Personal information
- Nationality: British
- Born: 4 August 1973 (age 52) Coventry, England
- Height: 5 ft 6 in (168 cm)
- Weight: Featherweight; Super featherweight;

Boxing career

Boxing record
- Total fights: 22
- Wins: 17
- Win by KO: 7
- Losses: 4
- Draws: 1

= Roy Rutherford =

British former professional boxer (born 1973)

Roy Rutherford (born 4 August 1973) is a British former professional boxer who competed from 1998 to 2005. He held the British featherweight title in 2003 and the English super featherweight title from 2004 to 2005.

==Career==
From Coventry, Rutherford won the ABA lightweight championship in 1995, and started his professional career in February 1998 with a 6-round points win over David Kirk. After winning his first 12 fights he suffered his first defeat in October 2000 when he was outpointed by Richard Evatt at the SkyDome Arena.

After a drawn fight with Nikolay Eremeev in April 2001, he stopped Marc Callaghan, Frederic Bonifai, and Dariusz Snarski in his next three contests.

In May 2003 he challenged for Jamie McKeever's British featherweight title in Liverpool; Rutherford won decisively on points to become British champion. He lost the title in his first defence, In November 2003 to Dazzo Williams.

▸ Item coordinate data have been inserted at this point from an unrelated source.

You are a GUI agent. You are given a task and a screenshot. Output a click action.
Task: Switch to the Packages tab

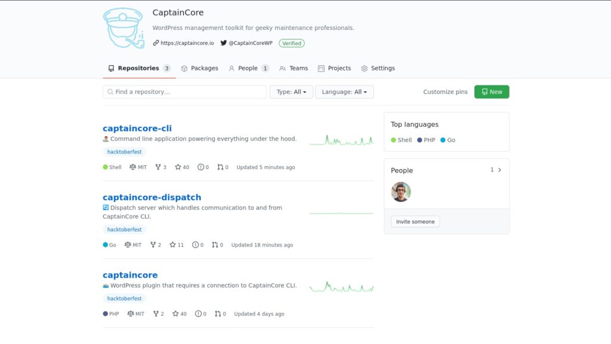pos(199,68)
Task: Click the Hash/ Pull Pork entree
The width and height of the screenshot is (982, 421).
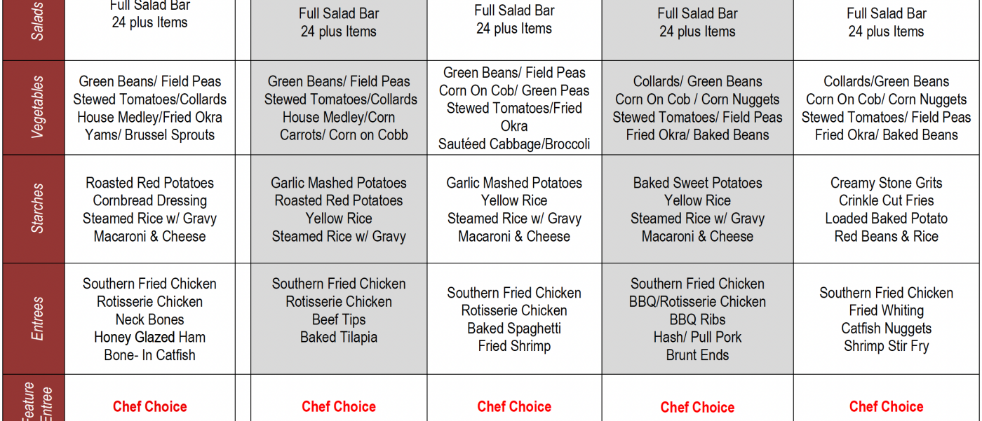Action: click(697, 337)
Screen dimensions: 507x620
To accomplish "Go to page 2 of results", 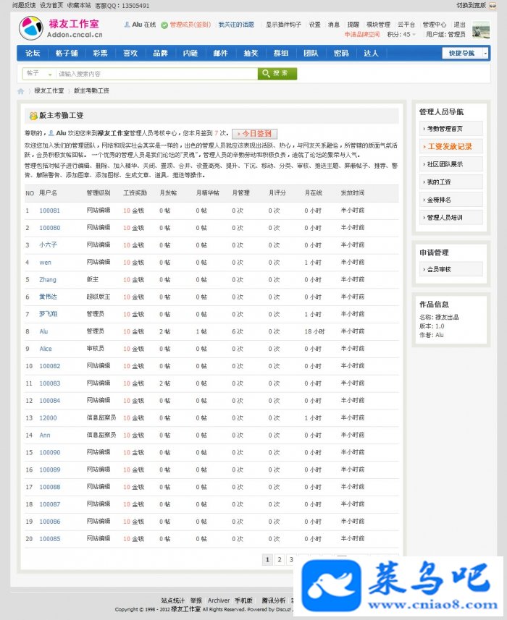I will 280,559.
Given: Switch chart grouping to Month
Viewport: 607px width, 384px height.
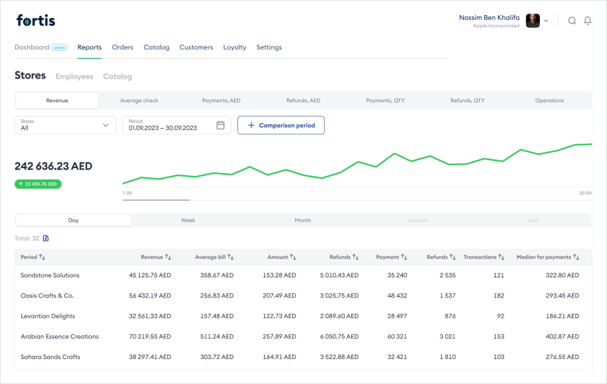Looking at the screenshot, I should click(x=303, y=220).
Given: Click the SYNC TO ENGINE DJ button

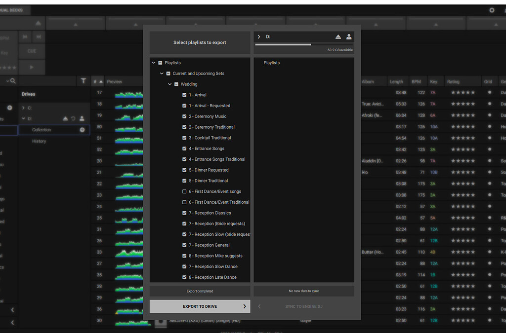Looking at the screenshot, I should tap(303, 306).
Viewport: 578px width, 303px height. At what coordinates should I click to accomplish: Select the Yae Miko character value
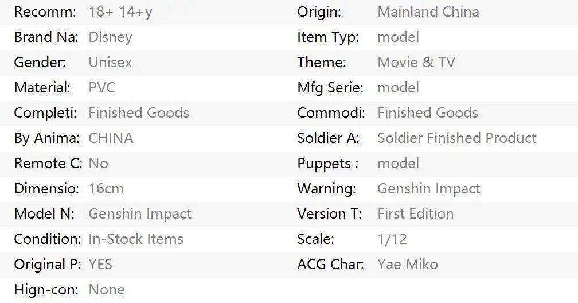[408, 264]
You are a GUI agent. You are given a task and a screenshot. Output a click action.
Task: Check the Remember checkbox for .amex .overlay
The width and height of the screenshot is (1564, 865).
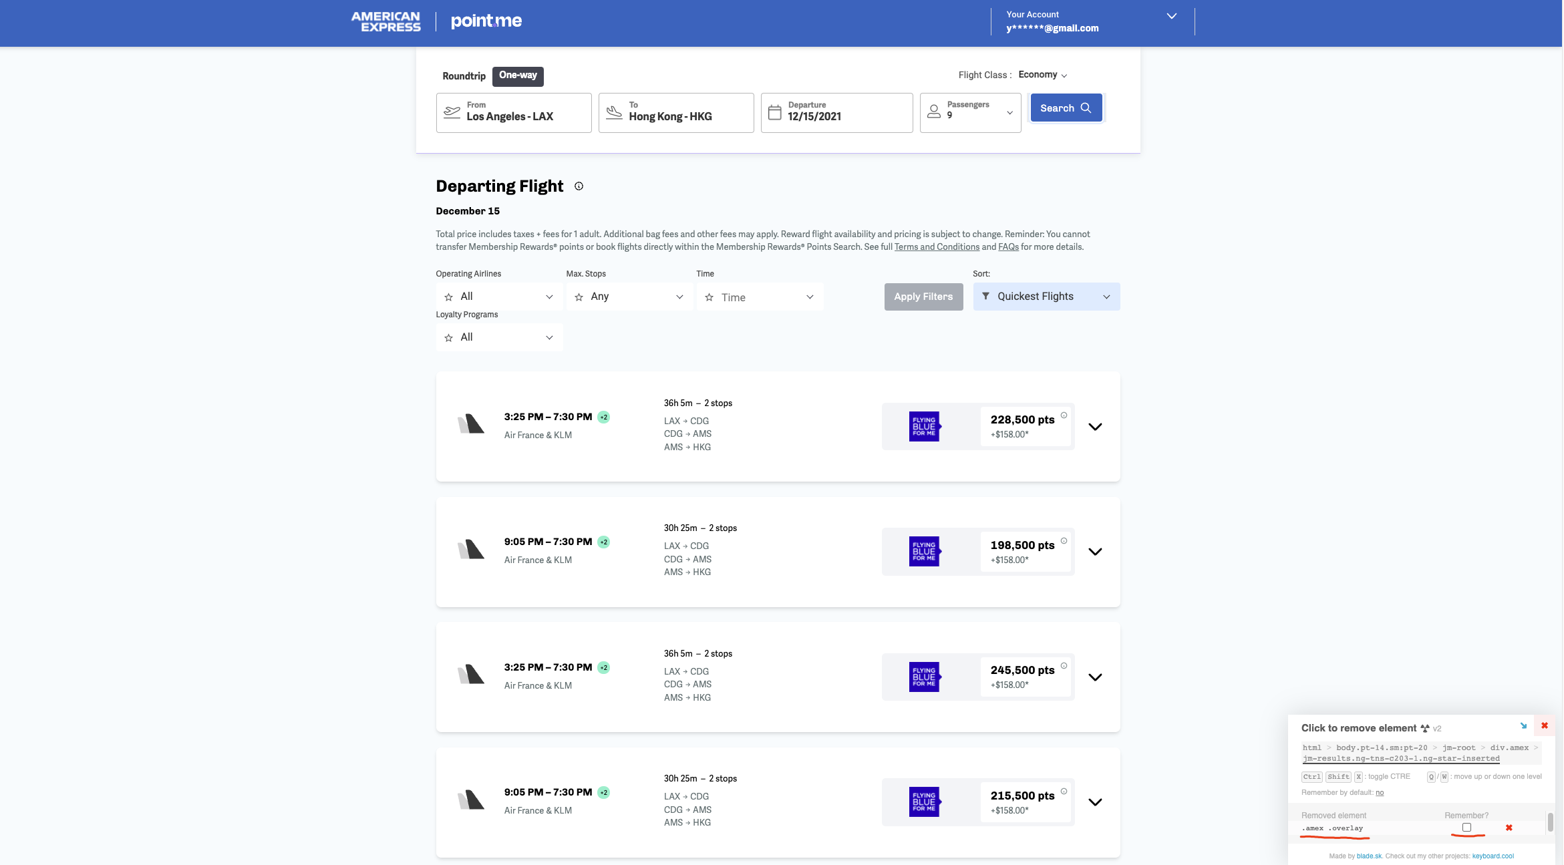pyautogui.click(x=1466, y=828)
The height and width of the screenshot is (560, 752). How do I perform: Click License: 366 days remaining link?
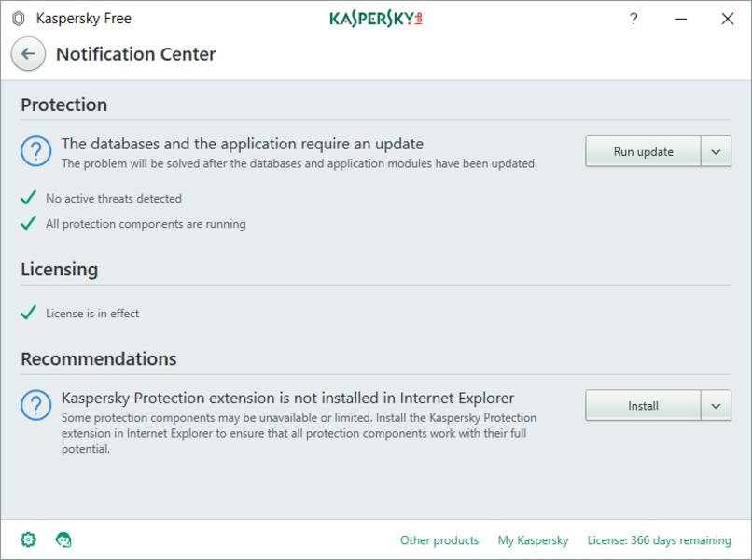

In February 2004, he stopped Steve Chinnock in four rounds to win the English featherweight title. In June he attempted to regain the British title from Williams but lost on points. He defended his English title in October 2005 against Billy Corcoran at the York Hall, Bethnal Green. He retired in the fourth round. This proved to be Rutherford's final fight.